- Church: Church of Scotland
- In office: May 2007 to May 2008

Orders
- Ordination: January 1980

Personal details
- Born: 10 June 1953 (age 72) Stornoway, Isle of Lewis, Scotland
- Education: Nicolson Institute
- Alma mater: University of Edinburgh

= Sheilagh Kesting =

British minister

Sheilagh Kesting (born 10 June 1953) is a Scottish minister of the Church of Scotland. She served as Moderator of the General Assembly from May 2007 to May 2008. She was the first female minister to be elected Moderator; she was the second woman as a female elder, Alison Elliot, had been elected for the 2004/2005 session. Since 1993, she has been based at the Church of Scotland Offices in Edinburgh as the full-time Secretary of the Church of Scotland Committee on Ecumenical Relations. She retired in September 2016 and was created a Dame of the Order of St Gregory the Great by Pope Francis in November 2016 in recognition of her exceptional service to the Holy See, and as a result of her commitment to ecumenism in Scotland.

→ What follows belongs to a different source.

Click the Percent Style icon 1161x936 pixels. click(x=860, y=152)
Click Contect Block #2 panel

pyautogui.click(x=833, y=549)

==Early life and education==
Born in Stornoway, Isle of Lewis, Kesting was educated at the Nicolson Institute in Stornoway and at the University of Edinburgh, where she graduated with a BA and a BD.

==Ordained ministry==
She was probationer for the ministry at St. John's Renfield Church, Glasgow. She then worked for a few months at the Tom Allan Centre, Glasgow, working mainly with homeless women. Her first charge as a Church of Scotland minister was Overtown Parish Church, near Motherwell, North Lanarkshire, from 1980 until 1986. She was then minister at St Andrew's High Church, Musselburgh, East Lothian until 1993.

She has long held a keen interest and concern for ecumenical relations, leading to her appointment as Secretary to the Committee on Ecumenical Relations in 1993. She was also Secretary to the ecumenical conversations, the Scottish Churches Initiative for Union, the talks with the United Free Church of Scotland which led to the recent signing of a Covenant, the continuing talks with the Free Church of Scotland She is the joint secretary of the Joint Commission on Doctrine (of the Church of Scotland and the Roman Catholic Church).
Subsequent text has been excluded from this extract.